The state of Oregon stipulates that in cases of auto-related injury, massage must be covered by auto insurance carriers, so Zama offers a specialized massage program specifically designed for such clients. Whiplash, back strain and shoulder injury are common complaints, says Zama co-owner Lynn Bukowski, and clients under the care of a physician can get a prescription for massage that notes specific areas of injury. “For Auto Injury services [60 min./prices vary], we massage only the areas affected,” Bukowski explains. “We employ either ice or heat to hasten recovery, and use cupping techniques—pulling muscles up and away, rather than the more typical pushing method.”
Twice-weekly appointments are recommended for four to six weeks, then once a week for a few months, but some clients may visit for a full year (sessions can be shortened for those with more acute conditions, who are more sensitive to touch). Clients complete intake forms before each session to share pain levels and track progress, and they also see their doctors every four to six weeks to evaluate recovery.
The spa works with several chiropractors and acupuncturists in the area to obtain referrals, and many car accident victims find the spa’s services through online searches and word of mouth.
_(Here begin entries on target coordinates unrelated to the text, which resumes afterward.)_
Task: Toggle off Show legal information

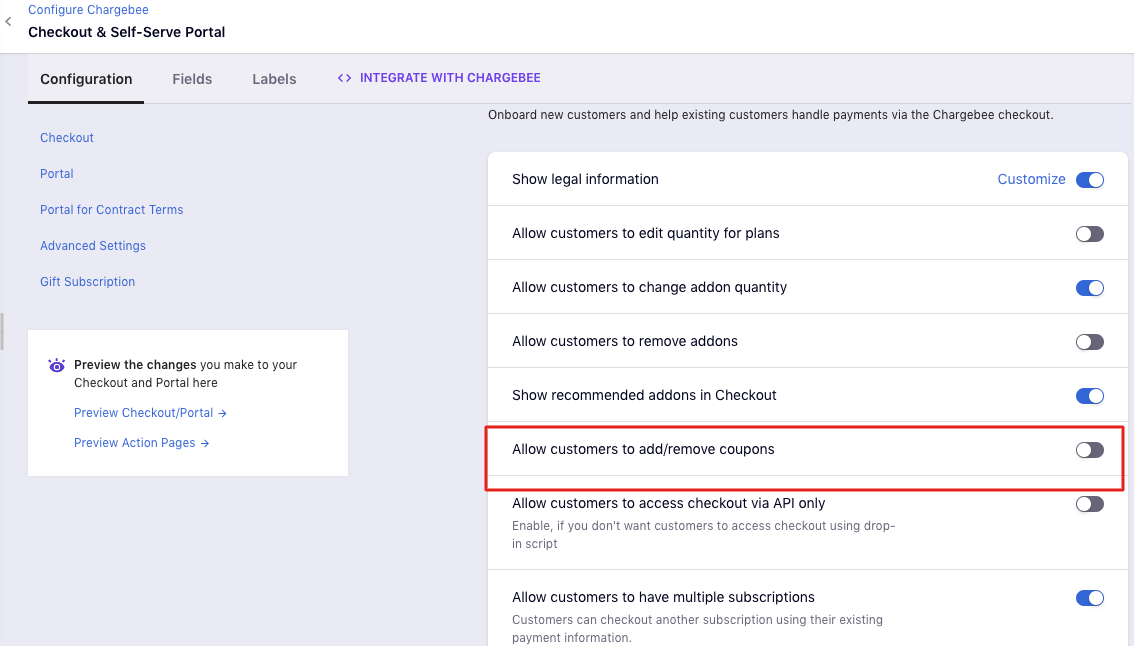Action: [x=1089, y=180]
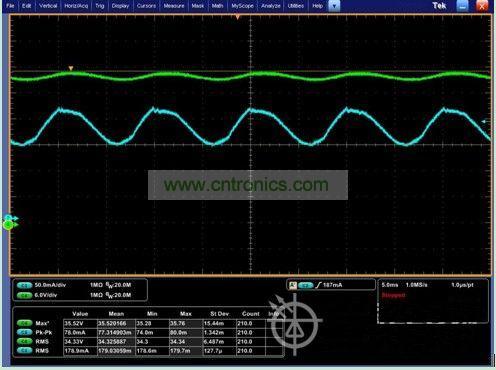Screen dimensions: 496x370
Task: Open the Vertical menu
Action: click(48, 6)
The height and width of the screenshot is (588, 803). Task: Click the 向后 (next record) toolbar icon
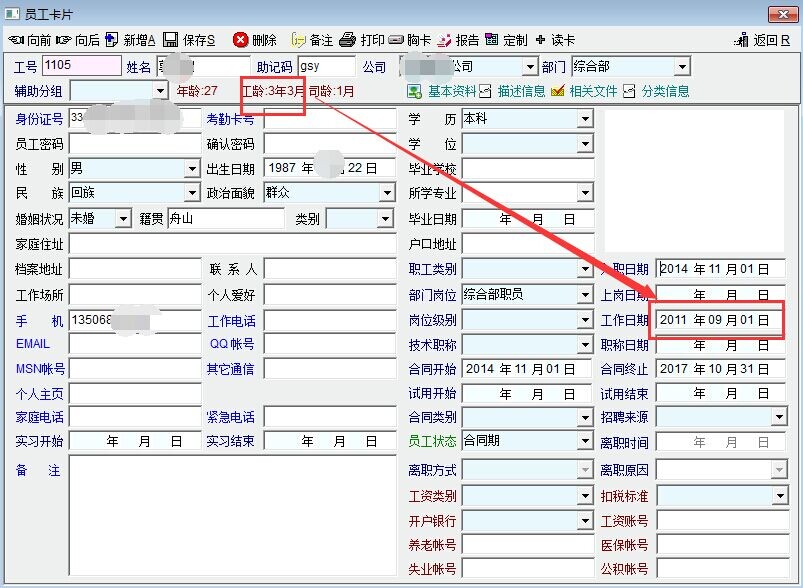[x=64, y=40]
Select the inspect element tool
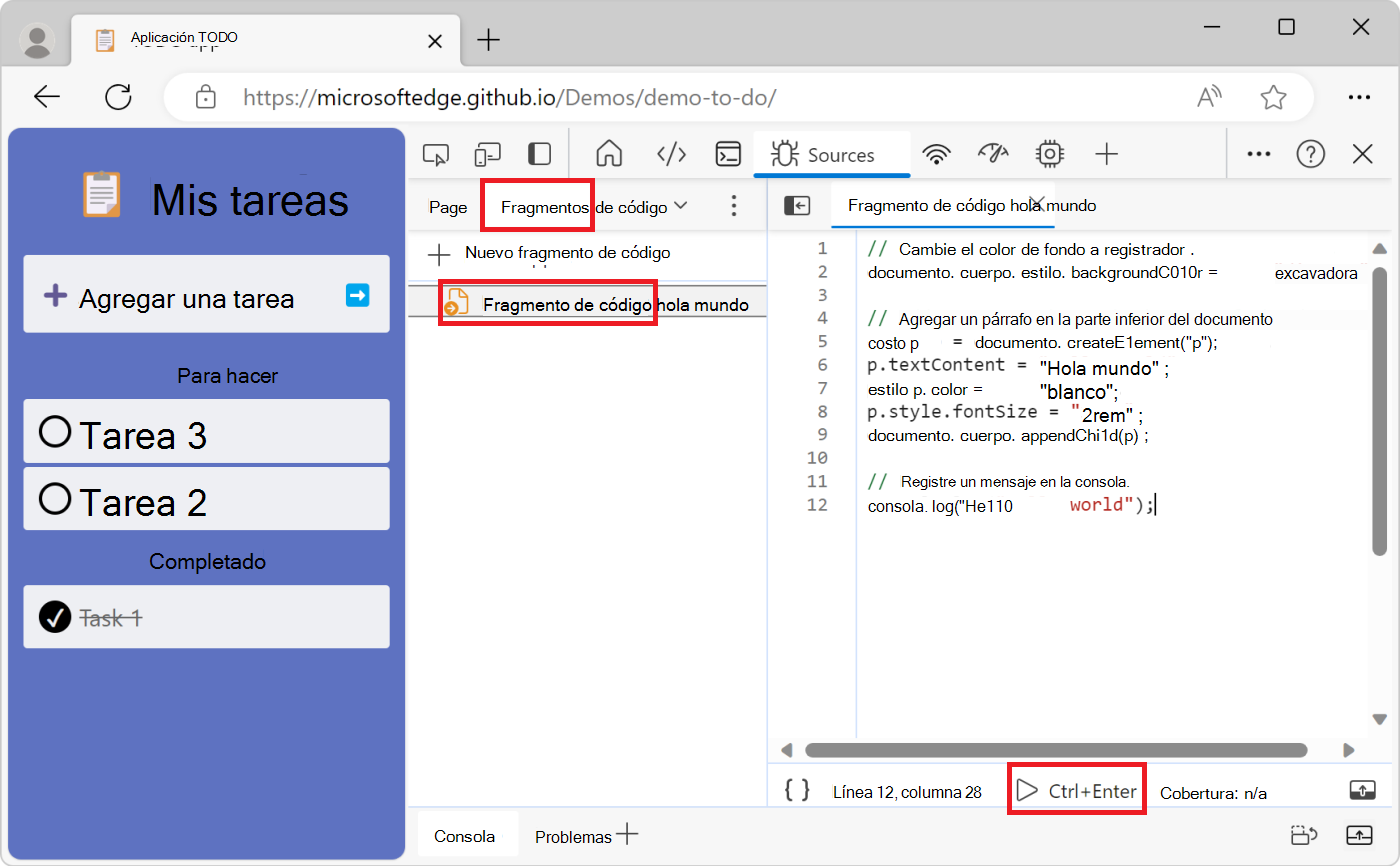 435,153
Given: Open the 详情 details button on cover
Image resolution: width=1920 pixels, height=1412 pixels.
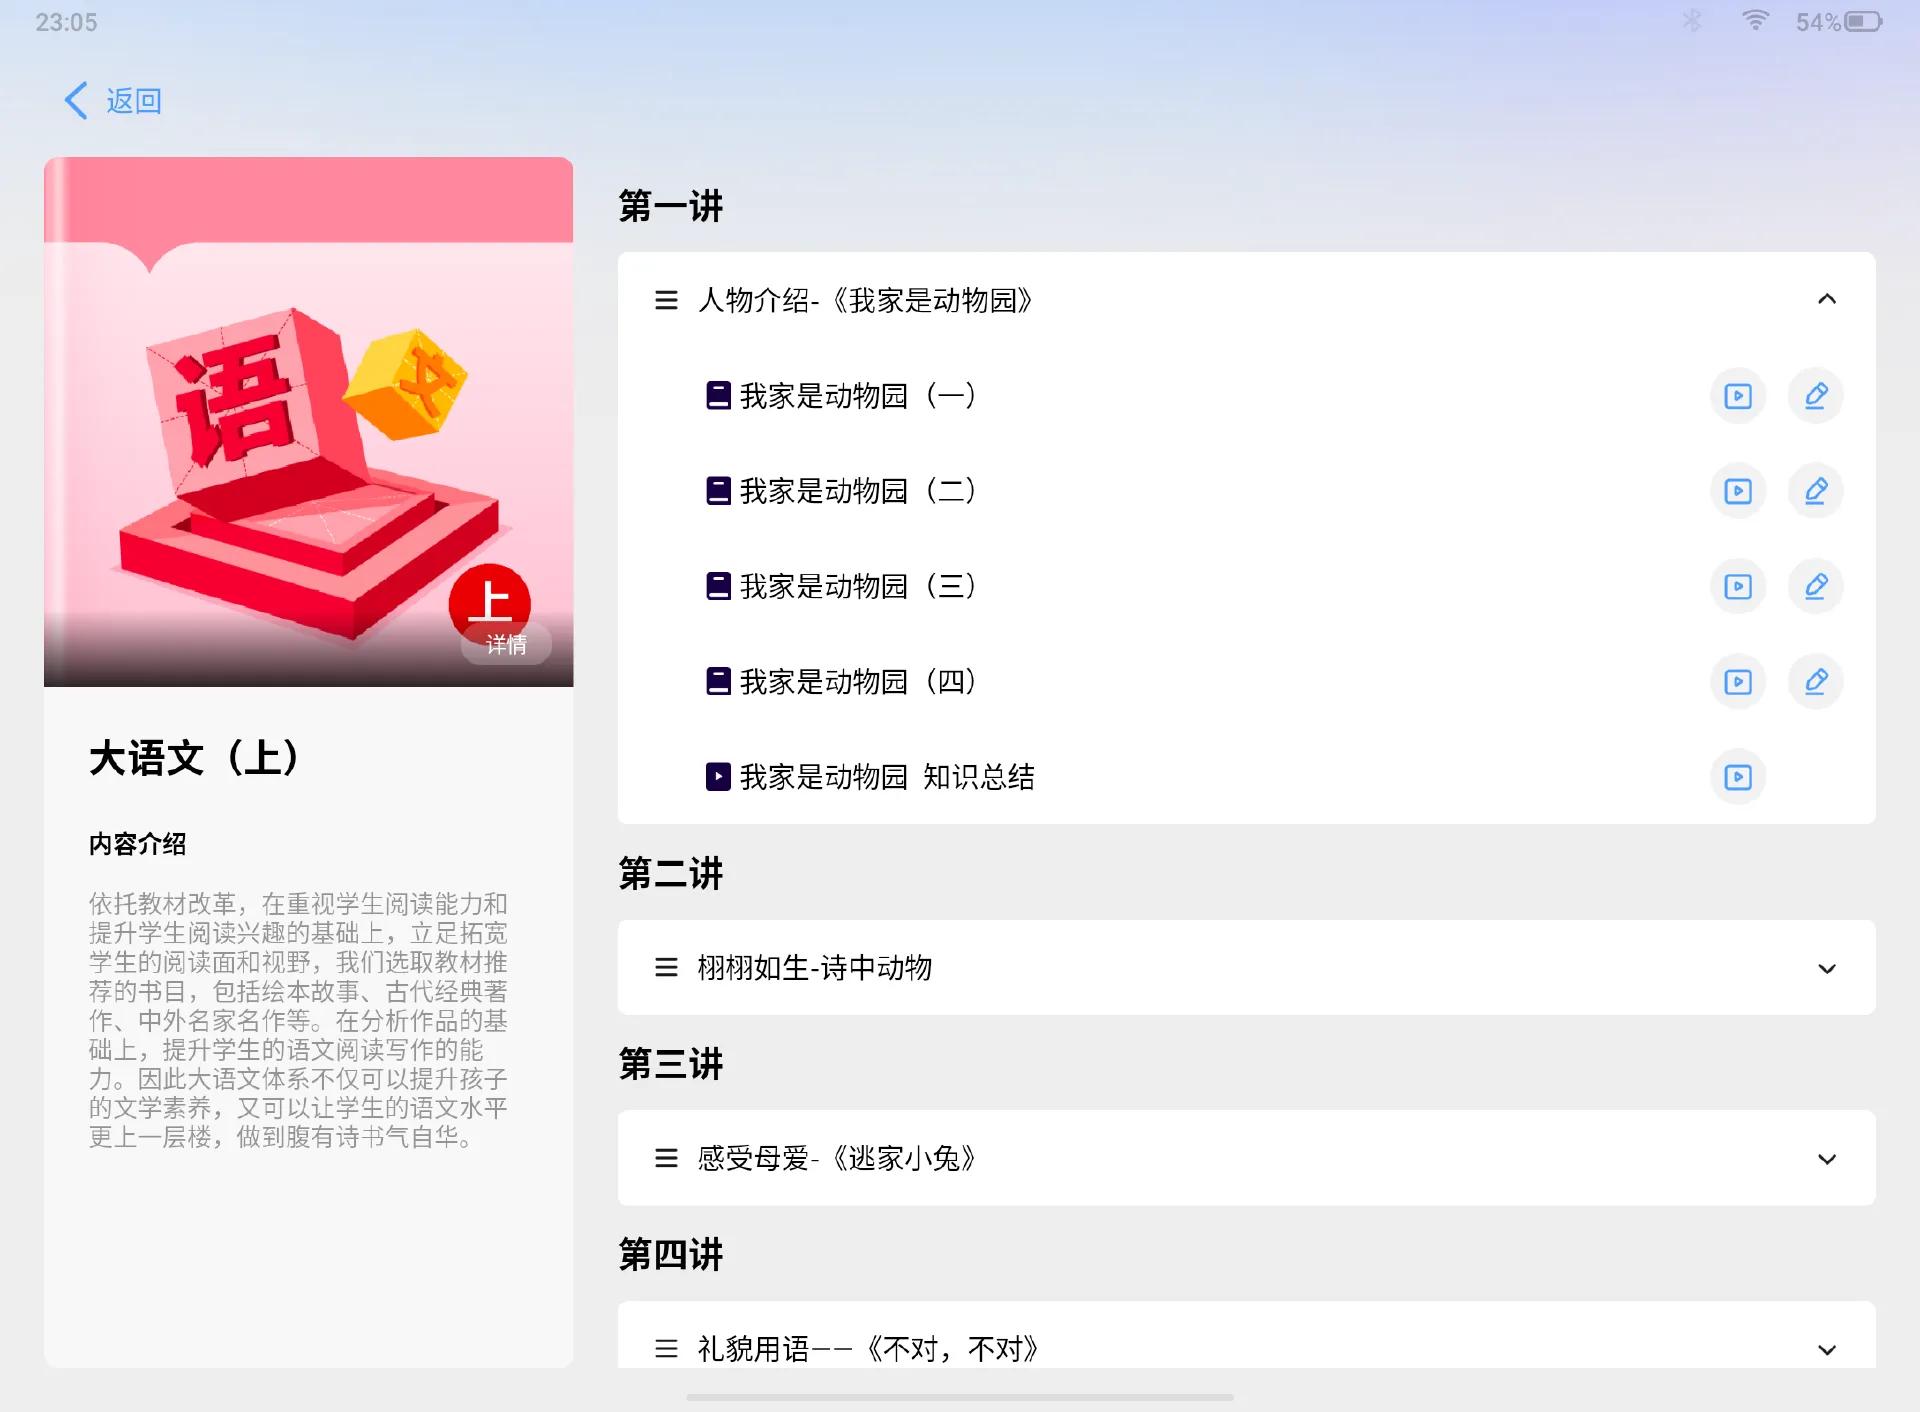Looking at the screenshot, I should click(x=506, y=645).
Bukowski explains that it can be a challenge for therapists to adhere to prescribed treatment regimens for individual clients (insurance companies will take issue if the spa strays from the plan), and then there’s additional insurance-related legwork—writing an extensive report after each session and billing the insurance company, for instance—which means that it can often take 90 days, or even years, for the spa to receive payment. “A lot of therapists don’t want to do insurance billing,” admits Bukoswki. “But we’re ultimately glad to take that risk—it’s all about us helping the injured client.”
Unfortunately, those who have just suffered auto accidents are often hesitant to visit a spa because they don’t want to make more claims and already have so much to worry about. “They can feel overwhelmed, which creates anxiety on top of the injury; it all comes up when you touch them, and we’re able to help manage all that,” says Bukowski. And, despite all the challenges, Zama therapists “love to perform this service because it’s more of a challenge and more fun; you get to see someone enter in excruciating pain and see them leave a few months later in an almost normal state.”